9. Discuss Wrede Sartoriuss medical ethics. Do you think they would have been different in peacetime? Give positive and negative examples of his bedside manner. What do you think his true feelings were for Emily?
10. At the end of the novel, Pearl and David are no longer slaves, but are they free? Has Calvin, who has never lived as a slave, ever lived freely? Are any characters free during the war? Colonel Sartorius, Stephen, Sherman, even Lincoln, live under constraints caused by their situations, commitments, and responsibilities. What is freedom? What makes us free? In 2005, has "the world [caught] up" yet?
11. Lt. Clark of the Union army is in charge of a foraging party. Clark has "always believed in reason, that it was the controlling force in his life." How do events in the novel refute this belief-for him and for many others?
12. What does "It's always now" mean in the novel? Why do some characters find that to be an obvious truth, while others find it terrifying? Why might that idea be especially meaningful to a soldier who is living from battle to battle?
13. Historians have debated whether Sherman's march to the sea was simply a particularly brutal act of war or whether it was a war crime. Do you think Sherman's march was justified? Why or why not? Did E. L. Doctorow's novel help you to understand Sherman's belief that this was not only a war between armies but also a war between societies? How did the unspoken orders of the rank and file shape the outcome of the march?
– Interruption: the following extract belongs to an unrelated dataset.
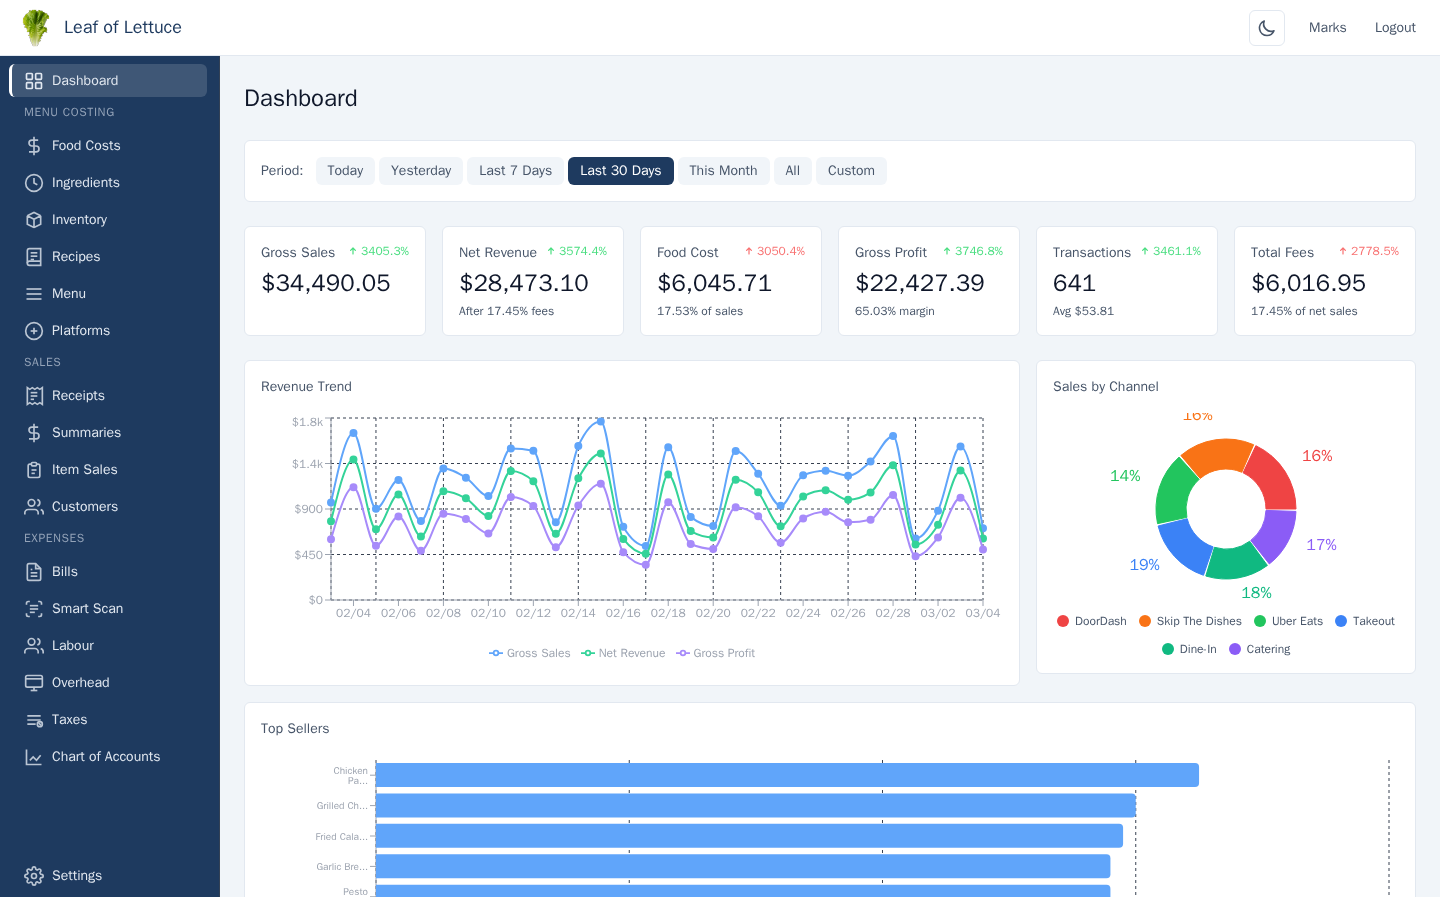Select the Ingredients sidebar icon

tap(34, 182)
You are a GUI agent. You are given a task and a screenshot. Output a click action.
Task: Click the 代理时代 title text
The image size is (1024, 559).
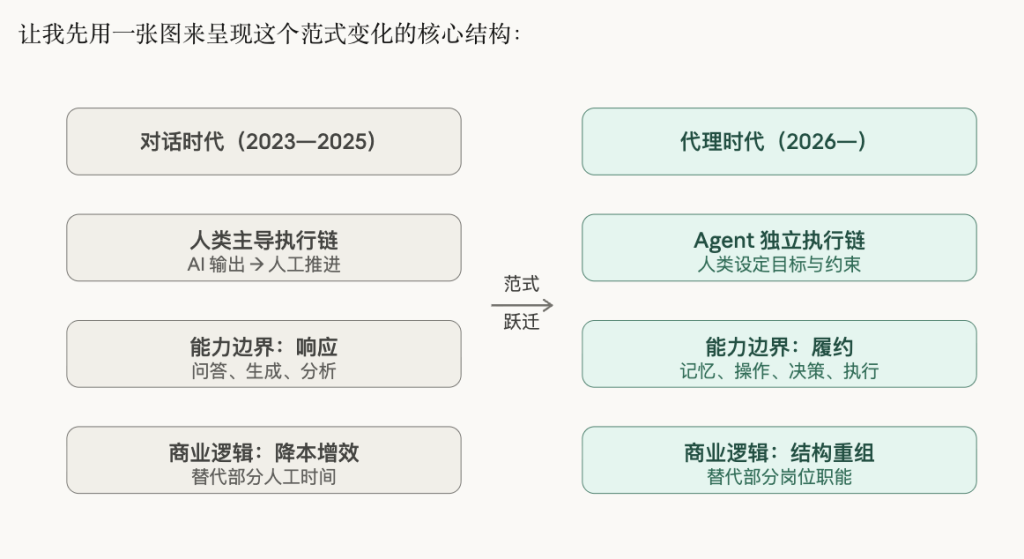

14. What insights does Doctorow give as to the reasons why the average Rebel soldier was fighting? The average Yankee?
15. Sartorius first views Lincoln as weak or diseased, but when he meets the President near the end of the war, his disdain turns to awe. Discuss the reasons you believe he had this change of heart.
16. The romance between Stephen Walsh and Pearl Jameson stands in stark contrast to the war and destruction surrounding them. Describe their relationship. Were you surprised that their connection lasted throughout the war? What do you think happened to them?
17. Hugh Pryce, the English journalist, was stunned to overhear ordinary soldiers discussing moral issues of the war. He believed their concern with substantive moral issues showed "quintessential American genius" and could never imagine Her Majesty's rank and file having such a discussion. Do you agree that this type of questioning and rationalization is uniquely American? Why or why not?
18. From the shrewd analytical mind of General Sherman, the stoicism of Wrede Sartorius, the compassion of Emily Thompson, the feistiness of Pearl and the comic relief of Arly, Doctorow show us the minds of his characters as they struggle to survive the cruelty of war. Which of these or other characters in the book do you think you would be most like in a time of crisis and why?
19. Describe your feelings as you read Sherman's Special Field Order to himself at the end of the war-to pitch a tent in the forest and spend one last night beneath the stars. Have you ever known someone in the military who found it difficult to transition back into civilian life?
20. There were many survivors in The March. Some survived with integrity and honor. What characteristics did these characters hold that helped them maintain their civility during war?